INFORMATION GIVEN:
┄┄┄┄┄┄┄┄┄┄┄┄┄┄┄┄┄┄┄┄
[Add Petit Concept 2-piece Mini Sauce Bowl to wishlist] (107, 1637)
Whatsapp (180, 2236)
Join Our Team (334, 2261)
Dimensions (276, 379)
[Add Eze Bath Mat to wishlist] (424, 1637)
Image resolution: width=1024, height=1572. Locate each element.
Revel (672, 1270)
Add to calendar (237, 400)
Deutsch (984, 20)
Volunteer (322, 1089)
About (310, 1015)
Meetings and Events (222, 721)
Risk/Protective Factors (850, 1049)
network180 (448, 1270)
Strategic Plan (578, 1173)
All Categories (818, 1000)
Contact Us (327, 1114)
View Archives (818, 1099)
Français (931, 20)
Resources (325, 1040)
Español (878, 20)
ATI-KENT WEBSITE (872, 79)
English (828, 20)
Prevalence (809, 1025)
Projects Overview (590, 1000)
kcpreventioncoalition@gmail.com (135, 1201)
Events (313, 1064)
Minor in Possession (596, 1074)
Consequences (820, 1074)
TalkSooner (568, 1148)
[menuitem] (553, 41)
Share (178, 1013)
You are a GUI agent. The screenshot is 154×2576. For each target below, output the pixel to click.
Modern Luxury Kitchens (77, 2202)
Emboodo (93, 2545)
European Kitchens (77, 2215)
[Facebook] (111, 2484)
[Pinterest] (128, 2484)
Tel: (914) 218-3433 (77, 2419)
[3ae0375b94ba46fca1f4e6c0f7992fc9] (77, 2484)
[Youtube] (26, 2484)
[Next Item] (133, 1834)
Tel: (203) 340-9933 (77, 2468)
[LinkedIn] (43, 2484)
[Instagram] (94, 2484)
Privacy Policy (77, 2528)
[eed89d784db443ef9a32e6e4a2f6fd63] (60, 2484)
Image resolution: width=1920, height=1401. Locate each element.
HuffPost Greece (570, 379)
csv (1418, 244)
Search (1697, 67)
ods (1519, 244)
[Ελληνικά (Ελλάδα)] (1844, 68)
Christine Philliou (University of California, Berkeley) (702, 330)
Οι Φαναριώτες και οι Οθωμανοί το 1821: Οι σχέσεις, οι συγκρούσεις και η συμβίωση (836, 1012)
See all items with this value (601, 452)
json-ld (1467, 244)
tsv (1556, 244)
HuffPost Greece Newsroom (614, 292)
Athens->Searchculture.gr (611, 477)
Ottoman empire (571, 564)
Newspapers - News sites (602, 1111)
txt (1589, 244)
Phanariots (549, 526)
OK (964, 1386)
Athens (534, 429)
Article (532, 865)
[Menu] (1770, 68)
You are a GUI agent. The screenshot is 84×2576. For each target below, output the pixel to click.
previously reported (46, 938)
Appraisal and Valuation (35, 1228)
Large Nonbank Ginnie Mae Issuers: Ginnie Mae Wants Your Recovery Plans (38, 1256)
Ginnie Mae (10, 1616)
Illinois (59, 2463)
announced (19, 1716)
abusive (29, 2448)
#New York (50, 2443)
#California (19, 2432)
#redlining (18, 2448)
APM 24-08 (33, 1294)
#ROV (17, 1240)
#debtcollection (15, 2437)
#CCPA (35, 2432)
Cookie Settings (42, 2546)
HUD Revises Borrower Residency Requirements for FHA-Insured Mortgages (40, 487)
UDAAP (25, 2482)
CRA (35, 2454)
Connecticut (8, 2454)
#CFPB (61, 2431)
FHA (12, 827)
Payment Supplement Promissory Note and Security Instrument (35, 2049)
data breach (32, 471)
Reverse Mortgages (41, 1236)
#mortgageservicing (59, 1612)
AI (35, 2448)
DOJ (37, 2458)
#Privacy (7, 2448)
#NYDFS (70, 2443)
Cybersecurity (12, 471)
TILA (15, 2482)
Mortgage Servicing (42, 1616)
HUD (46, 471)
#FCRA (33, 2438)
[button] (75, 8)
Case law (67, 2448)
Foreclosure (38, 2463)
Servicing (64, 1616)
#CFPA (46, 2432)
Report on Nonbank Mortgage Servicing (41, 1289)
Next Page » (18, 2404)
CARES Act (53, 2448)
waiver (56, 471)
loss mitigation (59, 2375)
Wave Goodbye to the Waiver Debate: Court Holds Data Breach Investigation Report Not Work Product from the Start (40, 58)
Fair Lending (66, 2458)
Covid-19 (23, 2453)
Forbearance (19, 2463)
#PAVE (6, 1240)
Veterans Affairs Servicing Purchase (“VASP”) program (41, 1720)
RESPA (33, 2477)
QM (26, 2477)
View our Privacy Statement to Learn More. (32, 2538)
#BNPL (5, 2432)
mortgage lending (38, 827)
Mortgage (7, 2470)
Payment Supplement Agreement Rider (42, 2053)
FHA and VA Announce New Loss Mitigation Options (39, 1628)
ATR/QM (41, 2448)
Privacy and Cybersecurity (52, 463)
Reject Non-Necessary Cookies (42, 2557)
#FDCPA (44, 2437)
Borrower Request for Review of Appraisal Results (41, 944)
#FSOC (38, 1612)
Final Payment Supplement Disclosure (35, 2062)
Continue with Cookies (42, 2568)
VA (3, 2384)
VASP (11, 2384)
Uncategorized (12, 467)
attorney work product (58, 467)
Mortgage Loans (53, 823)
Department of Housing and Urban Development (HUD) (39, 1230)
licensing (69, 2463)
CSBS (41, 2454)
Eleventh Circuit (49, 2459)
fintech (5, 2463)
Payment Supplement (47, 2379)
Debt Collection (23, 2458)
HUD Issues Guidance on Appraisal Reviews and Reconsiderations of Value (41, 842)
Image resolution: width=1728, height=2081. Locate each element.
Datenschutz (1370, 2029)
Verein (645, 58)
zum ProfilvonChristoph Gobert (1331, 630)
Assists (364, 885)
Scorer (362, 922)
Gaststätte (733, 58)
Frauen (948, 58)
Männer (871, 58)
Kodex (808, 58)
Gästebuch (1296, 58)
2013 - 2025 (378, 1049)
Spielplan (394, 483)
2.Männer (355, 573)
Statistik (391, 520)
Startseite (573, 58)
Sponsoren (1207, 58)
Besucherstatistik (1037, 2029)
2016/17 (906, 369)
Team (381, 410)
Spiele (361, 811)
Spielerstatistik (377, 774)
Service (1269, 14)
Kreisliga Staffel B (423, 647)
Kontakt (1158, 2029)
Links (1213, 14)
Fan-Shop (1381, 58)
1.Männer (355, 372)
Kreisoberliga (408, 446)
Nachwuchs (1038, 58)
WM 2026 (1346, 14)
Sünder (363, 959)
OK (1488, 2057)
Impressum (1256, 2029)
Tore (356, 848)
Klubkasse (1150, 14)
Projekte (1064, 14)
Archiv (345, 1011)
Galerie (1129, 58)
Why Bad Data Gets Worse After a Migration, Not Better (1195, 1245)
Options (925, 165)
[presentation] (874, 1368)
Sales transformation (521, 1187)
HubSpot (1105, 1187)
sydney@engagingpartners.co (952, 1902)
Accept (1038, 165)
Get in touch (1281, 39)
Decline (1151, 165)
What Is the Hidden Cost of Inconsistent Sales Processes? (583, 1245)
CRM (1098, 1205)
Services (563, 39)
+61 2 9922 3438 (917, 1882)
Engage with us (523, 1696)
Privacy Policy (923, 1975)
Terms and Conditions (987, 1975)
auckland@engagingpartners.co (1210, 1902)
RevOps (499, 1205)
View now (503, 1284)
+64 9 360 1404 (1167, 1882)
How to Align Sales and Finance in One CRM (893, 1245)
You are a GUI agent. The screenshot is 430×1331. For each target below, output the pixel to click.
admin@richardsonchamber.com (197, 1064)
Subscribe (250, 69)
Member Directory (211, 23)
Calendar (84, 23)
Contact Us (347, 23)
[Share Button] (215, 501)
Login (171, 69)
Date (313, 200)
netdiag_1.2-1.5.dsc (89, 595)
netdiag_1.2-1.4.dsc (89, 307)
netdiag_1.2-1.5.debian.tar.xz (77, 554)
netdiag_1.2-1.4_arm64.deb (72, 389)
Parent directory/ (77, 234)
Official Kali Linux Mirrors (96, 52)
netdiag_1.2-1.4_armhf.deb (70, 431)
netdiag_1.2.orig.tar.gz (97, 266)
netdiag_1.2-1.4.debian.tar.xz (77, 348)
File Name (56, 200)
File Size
┄┄┄┄┄┄┄┄┄┄┄┄┄┄┄┄┄┄┄┄
ASSIGNMENT: An exact copy of the lines above, from the one containing "#FCRA (33, 2438)" down to the one containing "Spiele (361, 811)" and including both, is the whole answer; retype it and nothing else.

RESULT FOR THIS TASK:
#FCRA (33, 2438)
[button] (75, 8)
Case law (67, 2448)
Foreclosure (38, 2463)
Servicing (64, 1616)
#CFPA (46, 2432)
Report on Nonbank Mortgage Servicing (41, 1289)
Next Page » (18, 2404)
CARES Act (53, 2448)
waiver (56, 471)
loss mitigation (59, 2375)
Wave Goodbye to the Waiver Debate: Court Holds Data Breach Investigation Report Not Work Product from the Start (40, 58)
Fair Lending (66, 2458)
Covid-19 (23, 2453)
Forbearance (19, 2463)
#PAVE (6, 1240)
Veterans Affairs Servicing Purchase (“VASP”) program (41, 1720)
RESPA (33, 2477)
QM (26, 2477)
View our Privacy Statement to Learn More. (32, 2538)
#BNPL (5, 2432)
mortgage lending (38, 827)
Mortgage (7, 2470)
Payment Supplement Agreement Rider (42, 2053)
FHA and VA Announce New Loss Mitigation Options (39, 1628)
ATR/QM (41, 2448)
Privacy and Cybersecurity (52, 463)
Reject Non-Necessary Cookies (42, 2557)
#FDCPA (44, 2437)
Borrower Request for Review of Appraisal Results (41, 944)
#FSOC (38, 1612)
Final Payment Supplement Disclosure (35, 2062)
Continue with Cookies (42, 2568)
VA (3, 2384)
VASP (11, 2384)
Uncategorized (12, 467)
attorney work product (58, 467)
Mortgage Loans (53, 823)
Department of Housing and Urban Development (HUD) (39, 1230)
licensing (69, 2463)
CSBS (41, 2454)
Eleventh Circuit (49, 2459)
fintech (5, 2463)
Payment Supplement (47, 2379)
Debt Collection (23, 2458)
HUD Issues Guidance on Appraisal Reviews and Reconsiderations of Value (41, 842)
Image resolution: width=1728, height=2081. Locate each element.
Datenschutz (1370, 2029)
Verein (645, 58)
zum ProfilvonChristoph Gobert (1331, 630)
Assists (364, 885)
Scorer (362, 922)
Gaststätte (733, 58)
Frauen (948, 58)
Männer (871, 58)
Kodex (808, 58)
Gästebuch (1296, 58)
2013 - 2025 (378, 1049)
Spielplan (394, 483)
2.Männer (355, 573)
Statistik (391, 520)
Startseite (573, 58)
Sponsoren (1207, 58)
Besucherstatistik (1037, 2029)
2016/17 (906, 369)
Team (381, 410)
Spiele (361, 811)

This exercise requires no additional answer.